The history of FEMA is also the history of America's systematic attack on its own government and it provides a lesson for Canadians: ideology - government bad, free market good - makes you stupid and when combined with power it makes you dangerous. In 2003, FEMA was downgraded from a cabinet level position and absorbed by the Department of Homeland Security, its mission refocused on fighting acts of terrorism. FEMA's preparation and planning functions were all but eliminated. The next year, FEMA denied Louisiana's pre-disaster mitigation funding requests, at the same time as the Army Corps of Engineers budget for levee reinforcement in New Orleans was slashed. In 2005, funding for the New Orleans district of the Corps was cut by a record $71.2 million. Especially hard-hit was the Southeast Louisiana Urban Flood Control Project.

Every individual for himself

The horror of New Orleans is rooted in the extremes of American individualism. With lots of advanced notice of the terrifying category five hurricane about to hit the city, what did elected officials do? They announced that everyone should evacuate. Full stop. There would be no help. People would have to devise their own private way out of the disaster area. Yet, 35 percent of African American families in New Orleans had no cars.

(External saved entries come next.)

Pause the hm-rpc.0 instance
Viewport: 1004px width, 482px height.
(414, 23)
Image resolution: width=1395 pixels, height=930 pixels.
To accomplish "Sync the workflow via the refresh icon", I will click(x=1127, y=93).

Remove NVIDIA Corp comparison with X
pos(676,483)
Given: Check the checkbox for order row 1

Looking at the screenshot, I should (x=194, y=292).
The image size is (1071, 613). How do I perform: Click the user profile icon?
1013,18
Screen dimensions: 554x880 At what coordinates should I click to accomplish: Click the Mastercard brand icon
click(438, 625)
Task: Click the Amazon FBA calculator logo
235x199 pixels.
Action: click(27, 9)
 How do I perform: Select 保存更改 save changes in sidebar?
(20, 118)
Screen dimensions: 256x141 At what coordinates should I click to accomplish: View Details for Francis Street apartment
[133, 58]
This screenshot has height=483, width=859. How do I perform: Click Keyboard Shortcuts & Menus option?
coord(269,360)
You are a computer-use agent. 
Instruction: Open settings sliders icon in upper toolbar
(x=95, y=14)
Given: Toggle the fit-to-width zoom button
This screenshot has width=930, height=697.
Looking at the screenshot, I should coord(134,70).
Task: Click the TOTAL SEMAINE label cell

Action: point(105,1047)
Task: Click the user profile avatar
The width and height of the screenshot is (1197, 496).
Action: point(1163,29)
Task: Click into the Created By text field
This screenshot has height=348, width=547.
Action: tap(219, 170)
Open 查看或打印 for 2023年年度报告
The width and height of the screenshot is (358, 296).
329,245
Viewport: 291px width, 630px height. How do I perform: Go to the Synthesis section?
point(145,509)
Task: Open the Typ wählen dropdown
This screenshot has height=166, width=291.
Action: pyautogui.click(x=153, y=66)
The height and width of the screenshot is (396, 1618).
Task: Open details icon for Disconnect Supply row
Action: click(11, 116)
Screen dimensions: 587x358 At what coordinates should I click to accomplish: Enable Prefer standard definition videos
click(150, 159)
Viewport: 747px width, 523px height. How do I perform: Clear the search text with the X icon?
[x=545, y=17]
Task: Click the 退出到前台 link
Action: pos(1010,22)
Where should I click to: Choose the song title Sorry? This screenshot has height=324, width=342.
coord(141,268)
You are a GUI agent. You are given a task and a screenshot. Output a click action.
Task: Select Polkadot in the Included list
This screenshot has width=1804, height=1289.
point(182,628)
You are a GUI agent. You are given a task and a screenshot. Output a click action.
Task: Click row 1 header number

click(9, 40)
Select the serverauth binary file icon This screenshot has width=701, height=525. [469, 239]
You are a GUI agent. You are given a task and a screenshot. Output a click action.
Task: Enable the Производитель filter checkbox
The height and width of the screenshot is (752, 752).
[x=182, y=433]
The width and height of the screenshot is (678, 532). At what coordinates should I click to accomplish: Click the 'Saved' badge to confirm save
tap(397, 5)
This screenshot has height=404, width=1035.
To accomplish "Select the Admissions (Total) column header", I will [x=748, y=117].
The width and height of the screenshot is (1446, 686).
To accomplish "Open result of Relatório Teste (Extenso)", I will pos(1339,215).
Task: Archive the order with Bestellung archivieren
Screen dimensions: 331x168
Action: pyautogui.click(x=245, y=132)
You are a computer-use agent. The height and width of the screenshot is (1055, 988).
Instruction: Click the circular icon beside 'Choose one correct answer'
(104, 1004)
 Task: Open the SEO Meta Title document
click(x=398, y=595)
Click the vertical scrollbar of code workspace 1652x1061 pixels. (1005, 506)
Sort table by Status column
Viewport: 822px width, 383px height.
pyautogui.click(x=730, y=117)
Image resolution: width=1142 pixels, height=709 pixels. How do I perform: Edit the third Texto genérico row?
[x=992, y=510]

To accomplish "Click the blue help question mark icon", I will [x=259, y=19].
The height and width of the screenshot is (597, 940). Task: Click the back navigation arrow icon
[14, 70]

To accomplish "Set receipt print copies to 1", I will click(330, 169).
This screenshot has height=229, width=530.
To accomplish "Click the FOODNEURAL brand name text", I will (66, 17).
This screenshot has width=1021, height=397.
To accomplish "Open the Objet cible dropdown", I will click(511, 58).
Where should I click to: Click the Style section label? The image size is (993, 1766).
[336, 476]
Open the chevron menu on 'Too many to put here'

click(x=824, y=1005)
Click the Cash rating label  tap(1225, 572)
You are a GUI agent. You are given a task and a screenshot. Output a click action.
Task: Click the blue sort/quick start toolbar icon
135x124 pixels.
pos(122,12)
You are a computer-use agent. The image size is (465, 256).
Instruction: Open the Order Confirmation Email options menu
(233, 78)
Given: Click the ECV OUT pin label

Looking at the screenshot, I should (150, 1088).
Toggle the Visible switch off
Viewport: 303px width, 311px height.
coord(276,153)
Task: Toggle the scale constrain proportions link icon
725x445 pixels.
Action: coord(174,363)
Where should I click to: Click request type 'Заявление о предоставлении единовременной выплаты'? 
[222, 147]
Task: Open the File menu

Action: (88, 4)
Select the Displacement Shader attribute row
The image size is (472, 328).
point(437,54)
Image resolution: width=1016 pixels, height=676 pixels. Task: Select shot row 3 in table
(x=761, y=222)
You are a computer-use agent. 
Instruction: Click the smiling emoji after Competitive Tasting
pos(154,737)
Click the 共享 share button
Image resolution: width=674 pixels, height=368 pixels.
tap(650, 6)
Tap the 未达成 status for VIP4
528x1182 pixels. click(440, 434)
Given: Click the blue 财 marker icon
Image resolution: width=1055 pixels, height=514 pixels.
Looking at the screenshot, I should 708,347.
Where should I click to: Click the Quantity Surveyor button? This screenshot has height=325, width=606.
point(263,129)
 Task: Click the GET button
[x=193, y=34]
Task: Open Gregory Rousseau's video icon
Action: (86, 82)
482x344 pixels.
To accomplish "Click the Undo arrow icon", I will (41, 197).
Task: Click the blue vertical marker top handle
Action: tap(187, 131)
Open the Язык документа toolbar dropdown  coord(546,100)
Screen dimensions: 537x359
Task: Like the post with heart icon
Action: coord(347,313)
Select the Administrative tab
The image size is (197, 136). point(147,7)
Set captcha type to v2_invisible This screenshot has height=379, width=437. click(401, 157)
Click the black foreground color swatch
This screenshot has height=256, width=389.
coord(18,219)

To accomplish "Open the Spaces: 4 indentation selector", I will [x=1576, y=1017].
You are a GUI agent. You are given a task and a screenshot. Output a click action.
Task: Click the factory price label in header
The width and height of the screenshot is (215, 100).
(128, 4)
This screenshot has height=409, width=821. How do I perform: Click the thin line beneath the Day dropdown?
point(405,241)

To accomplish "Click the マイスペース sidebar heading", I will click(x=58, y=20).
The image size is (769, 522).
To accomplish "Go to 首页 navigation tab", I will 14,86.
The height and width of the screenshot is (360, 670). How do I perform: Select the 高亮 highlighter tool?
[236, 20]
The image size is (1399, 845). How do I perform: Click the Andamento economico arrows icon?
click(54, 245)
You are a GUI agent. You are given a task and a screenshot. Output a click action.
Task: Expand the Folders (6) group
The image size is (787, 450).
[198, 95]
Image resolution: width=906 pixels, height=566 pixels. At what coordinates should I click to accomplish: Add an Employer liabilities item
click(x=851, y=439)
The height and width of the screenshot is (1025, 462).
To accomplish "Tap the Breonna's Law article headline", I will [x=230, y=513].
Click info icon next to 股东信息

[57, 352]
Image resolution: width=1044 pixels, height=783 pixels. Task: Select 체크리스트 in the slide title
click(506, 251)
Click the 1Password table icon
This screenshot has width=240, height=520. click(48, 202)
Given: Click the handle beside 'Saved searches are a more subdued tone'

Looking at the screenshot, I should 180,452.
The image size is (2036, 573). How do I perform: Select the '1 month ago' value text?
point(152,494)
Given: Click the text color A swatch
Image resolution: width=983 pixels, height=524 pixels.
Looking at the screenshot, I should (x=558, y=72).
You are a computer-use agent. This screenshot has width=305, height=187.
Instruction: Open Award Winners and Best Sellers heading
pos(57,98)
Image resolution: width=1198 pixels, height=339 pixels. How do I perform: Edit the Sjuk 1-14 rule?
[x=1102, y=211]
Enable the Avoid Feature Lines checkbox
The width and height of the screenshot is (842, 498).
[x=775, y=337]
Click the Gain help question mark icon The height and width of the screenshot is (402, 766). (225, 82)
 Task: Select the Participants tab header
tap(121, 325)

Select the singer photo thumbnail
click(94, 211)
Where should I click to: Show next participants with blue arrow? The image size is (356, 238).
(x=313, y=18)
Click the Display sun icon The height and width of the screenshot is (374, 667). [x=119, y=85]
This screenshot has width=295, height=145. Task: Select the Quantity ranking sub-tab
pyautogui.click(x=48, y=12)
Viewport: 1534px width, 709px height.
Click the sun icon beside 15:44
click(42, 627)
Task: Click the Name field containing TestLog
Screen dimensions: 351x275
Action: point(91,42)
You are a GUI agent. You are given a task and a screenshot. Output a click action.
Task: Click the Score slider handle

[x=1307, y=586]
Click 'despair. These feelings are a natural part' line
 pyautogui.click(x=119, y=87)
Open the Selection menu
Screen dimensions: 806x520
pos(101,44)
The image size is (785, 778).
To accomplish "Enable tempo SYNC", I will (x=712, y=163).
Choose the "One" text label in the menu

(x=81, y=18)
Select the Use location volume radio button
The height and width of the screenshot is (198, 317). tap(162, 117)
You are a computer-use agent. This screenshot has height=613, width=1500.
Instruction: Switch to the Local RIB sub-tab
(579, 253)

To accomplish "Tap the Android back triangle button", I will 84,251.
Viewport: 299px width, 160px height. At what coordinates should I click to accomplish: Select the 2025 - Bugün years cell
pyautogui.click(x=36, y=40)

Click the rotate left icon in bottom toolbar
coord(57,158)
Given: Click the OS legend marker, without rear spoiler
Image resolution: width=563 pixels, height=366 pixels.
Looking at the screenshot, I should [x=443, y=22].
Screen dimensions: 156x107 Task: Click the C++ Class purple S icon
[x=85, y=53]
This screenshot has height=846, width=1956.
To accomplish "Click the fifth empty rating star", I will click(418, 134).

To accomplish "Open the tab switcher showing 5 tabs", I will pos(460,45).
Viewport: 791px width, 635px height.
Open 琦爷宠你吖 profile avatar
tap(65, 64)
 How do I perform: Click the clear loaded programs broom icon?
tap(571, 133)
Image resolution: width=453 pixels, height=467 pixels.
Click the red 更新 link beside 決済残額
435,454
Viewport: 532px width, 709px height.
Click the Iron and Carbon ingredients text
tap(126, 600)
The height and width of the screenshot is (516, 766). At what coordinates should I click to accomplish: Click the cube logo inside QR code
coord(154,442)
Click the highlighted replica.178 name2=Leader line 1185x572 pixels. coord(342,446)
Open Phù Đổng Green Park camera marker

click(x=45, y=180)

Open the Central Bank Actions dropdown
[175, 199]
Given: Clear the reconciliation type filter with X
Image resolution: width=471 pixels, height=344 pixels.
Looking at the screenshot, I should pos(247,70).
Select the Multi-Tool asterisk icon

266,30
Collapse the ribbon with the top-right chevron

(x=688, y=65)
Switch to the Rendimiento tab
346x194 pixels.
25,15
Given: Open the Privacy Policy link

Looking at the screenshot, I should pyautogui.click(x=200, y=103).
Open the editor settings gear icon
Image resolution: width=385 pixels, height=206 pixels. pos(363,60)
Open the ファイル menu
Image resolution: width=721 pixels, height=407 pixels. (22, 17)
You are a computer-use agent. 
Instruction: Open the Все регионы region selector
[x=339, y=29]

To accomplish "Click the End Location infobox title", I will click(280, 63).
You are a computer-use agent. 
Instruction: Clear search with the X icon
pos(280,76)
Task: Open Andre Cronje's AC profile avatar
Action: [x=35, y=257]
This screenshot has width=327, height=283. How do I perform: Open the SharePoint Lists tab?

Not for America a collectively organized, 'forced' evacuation as in Cuba where last year 1.3 million people were evacuated in advance of a similar category five hurricane. Not a single person died. And when Cuba evacuates people it also evacuates their most valuable possessions so they aren't destroyed.

There was one glimmer of hope for American democracy in this horrific tale. Journalists began telling the real story, after a predictably uncritical first take. Looking at what was facing them on the streets of New Orleans, how could they not? These were not the embedded, insulated journalists of Iraq and the White House could not control their coverage. Slowly, story by story, American reporters and news anchors began doing their job. For the sake of Americans, and their democracy, let's hope it becomes a habit.

After a summer break, Murray Dobbin's 'State of the Nation' column appears twice monthly on The Tyee.  [Tyee]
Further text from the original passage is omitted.